■ **What this exercise asks**
1. In the vacation rental text, rewrite the part that opens with the words containing "The simplest vacation" and closes with "income from it?", swapping "family vacations" for "weekend getaways".
2. Using the vacation rental text, answer these:
(a) What is the longest a vacation rental stay ever lasts?
(b) How often does a tenant in a long-term rental pay rent?
(c) Which property management system is named as an example?

■ **Text shown**
Tourists or Tenants?

Before we look at different business models for managing your vacation rental property or property portfolio, let’s look at what the differences are between being a vacation rental operator and a fully-fledged landlord.

Generally, a vacation rental stay lasts for a few days, or a few weeks, more rarely a few months, and never more than six months. The accommodation is priced per night or per week and rooms are fully furnished. Guests do not live at the property and will change regularly. Short-term rentals command a much higher nightly price, but you will need to find a steady stream of guests to keep your property occupied and maximise profits.

A long term rental is considered as a tenancy. In this scenario someone lives in the property as their home and pays a monthly rent. The property may or may not be furnished. As a tenant, the person living there acquires certain rights. This limits what you can do with your property, but provides you with a guaranteed income for the length of the tenancy. Albeit at a lower rate than that you could expect from letting the property as a short-term vacation rental. 

If you’re setting out down the vacation rentals path, there are a number of property management options to consider

Individual Host – Airbnb or Vrbo Rentals

The simplest vacation rental business model is one based on you owning a property and renting it out to other people directly. Let’s say you buy a property in an appealing tourist destination. You have to make a large up-front investment to buy the property (unless you’re lucky enough to inherit it).

You can use the property yourself for family vacations whenever you like, for free. However, for much of the year, it’s empty. It still costs you money to maintain, is subject to property taxes, and needs to be insured.

Why not rent it out to others, and derive some income from it?

You can have full control of when you make the property available and take care of all aspects of the day-to-day running of your vacation rental.  You can make things easier for yourself by using a good property management system (PMS), like eviivo suite. You can use it to:

  • advertise your property online, both on your own website and on the most popular online travel agency sites (commonly referred to as ‘OTAs’),
  • manage your bookings and payments
  • automate all guest communications.
  • help you take care of your guest and any cleaning and maintenance for which you are responsible.

Considerations to Keep In Mind as an Accommodation Provider

To meet all of your obligations as an accommodation provider (for more information see our informative article on Permits) you need to deal with:

  • Maintenance. Your property needs to be kept in good order, with décor and facilities maintained to the highest quality standard that guests will expect.
  • Marketing. If you are renting your property, you need to make sure people can find out about your fantastic place. They need be able to book it, simply and securely, for their stay. Whenever it suits them.
  • Pre-arrival guest communications. Anyone staying with you will undoubtedly have questions before they arrive. You need to be able to respond to in a timely fashion. Even better – you need to anticipate their queries and offer the information swiftly and automatically. This might include directions, queries about deposits and payments, pets, or parking or access codes and instructions.

■ **Provided information**
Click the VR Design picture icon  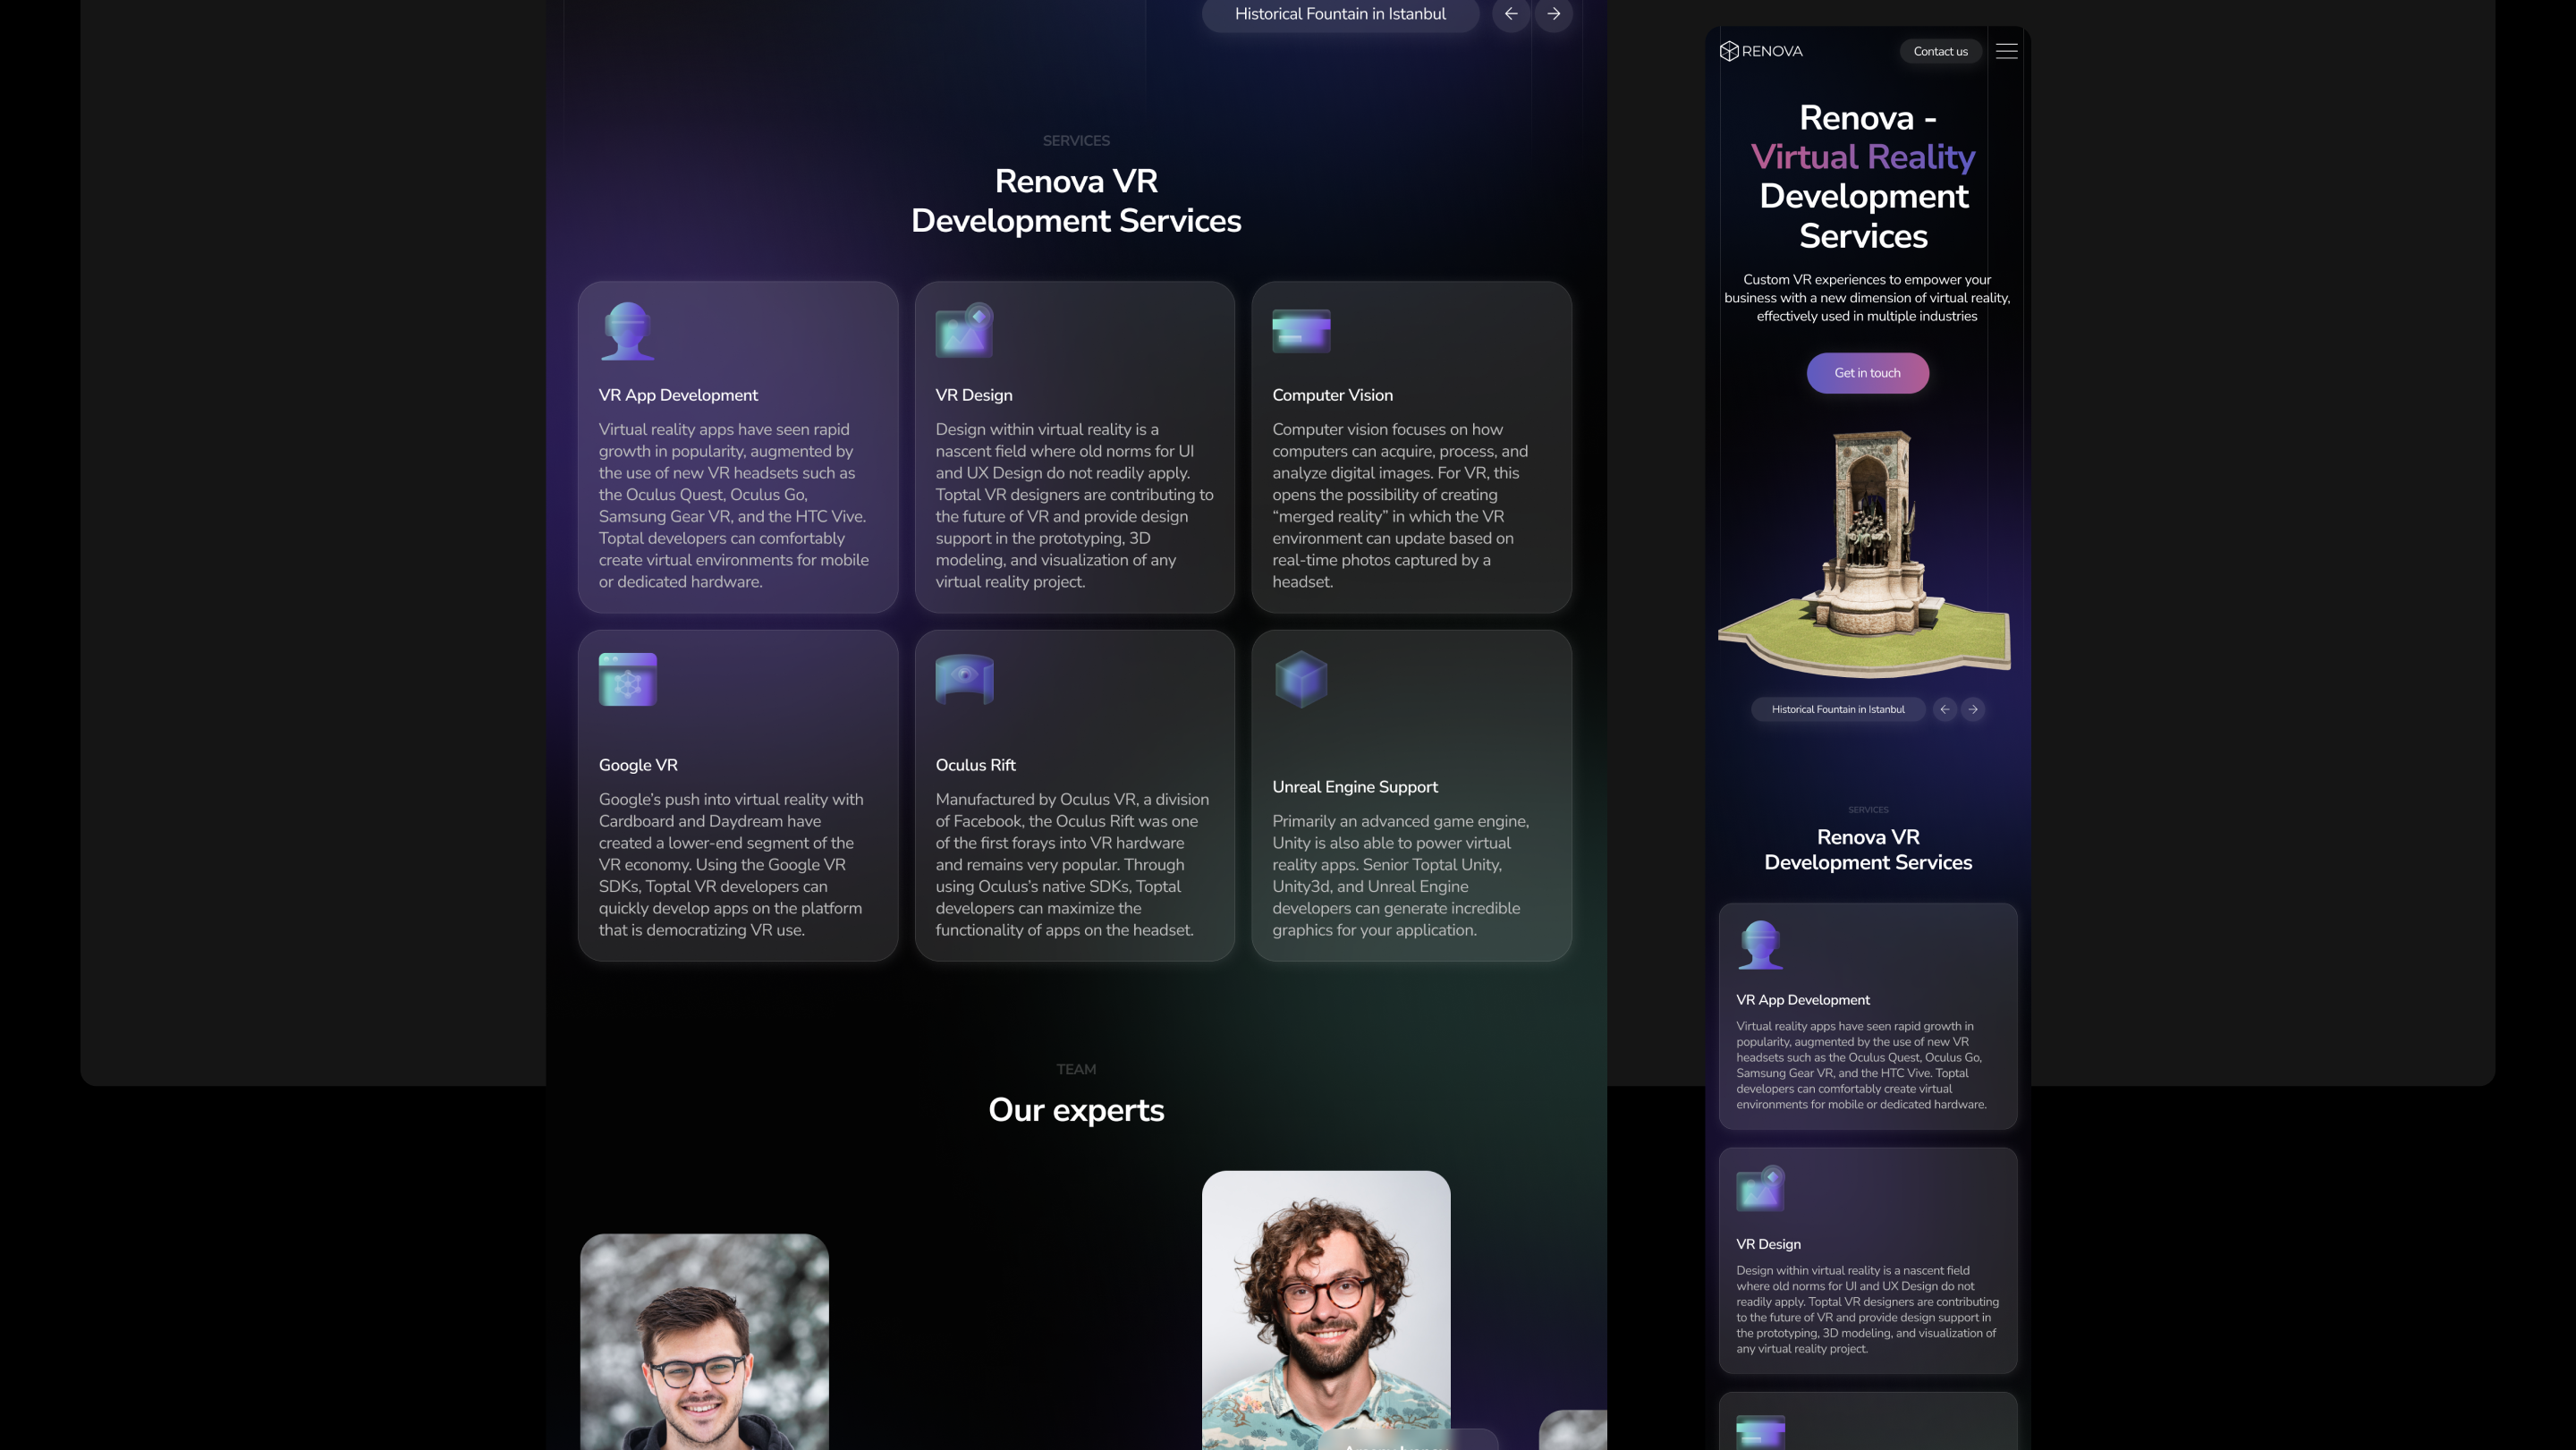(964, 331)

---

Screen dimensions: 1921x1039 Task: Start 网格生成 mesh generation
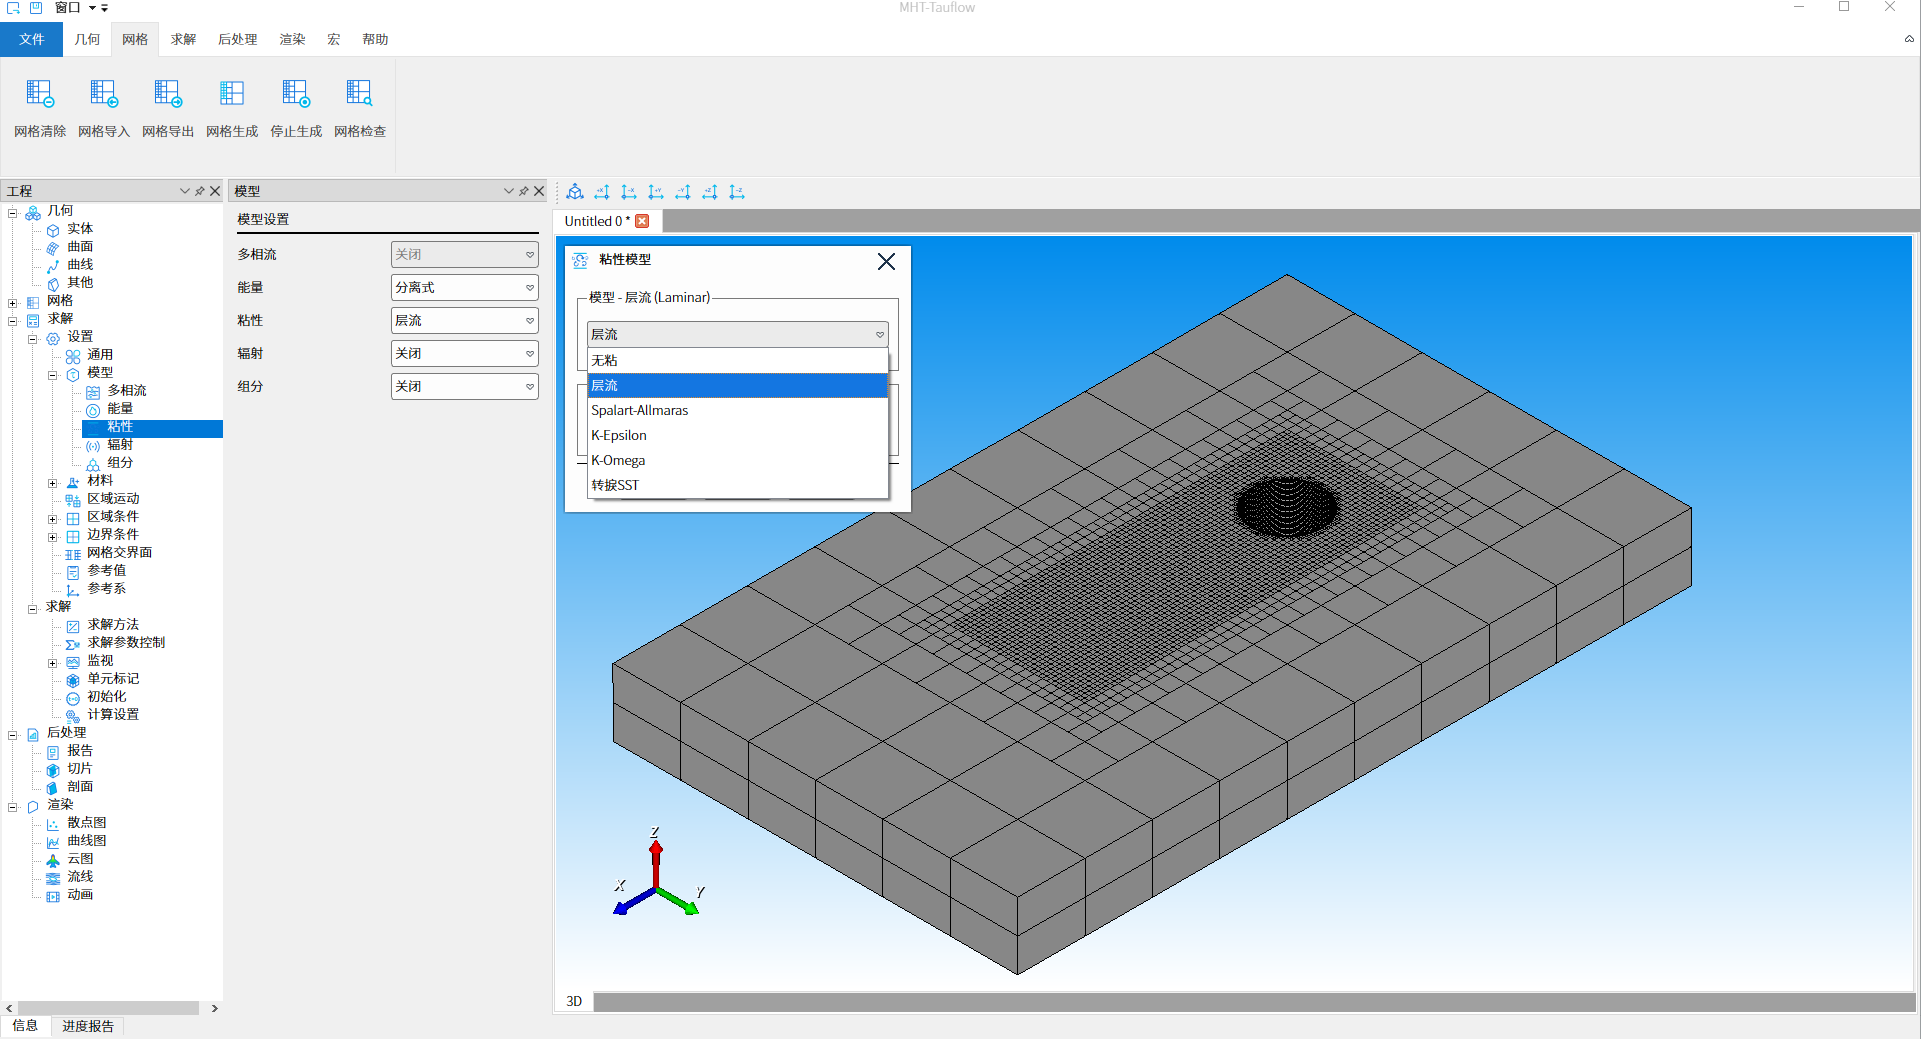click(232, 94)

■ **Answers per task**
1.
The simplest vacation rental business model is one based on you owning a property and renting it out to other people directly. Let’s say you buy a property in an appealing tourist destination. You have to make a large up-front investment to buy the property (unless you’re lucky enough to inherit it).

You can use the property yourself for weekend getaways whenever you like, for free. However, for much of the year, it’s empty. It still costs you money to maintain, is subject to property taxes, and needs to be insured.

Why not rent it out to others, and derive some income from it?

2.
(a) Never more than six months.
(b) Monthly.
(c) eviivo suite.